_Word and element location records_:
-- Start --
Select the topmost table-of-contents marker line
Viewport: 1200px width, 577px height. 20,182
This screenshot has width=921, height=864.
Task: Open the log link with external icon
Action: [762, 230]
-- End --
_Your objective_:
Repeat the material above line for line, without changing a single character.

_The solution_:
Select the topmost table-of-contents marker line
Viewport: 1200px width, 577px height. 20,182
This screenshot has width=921, height=864.
Task: Open the log link with external icon
Action: [762, 230]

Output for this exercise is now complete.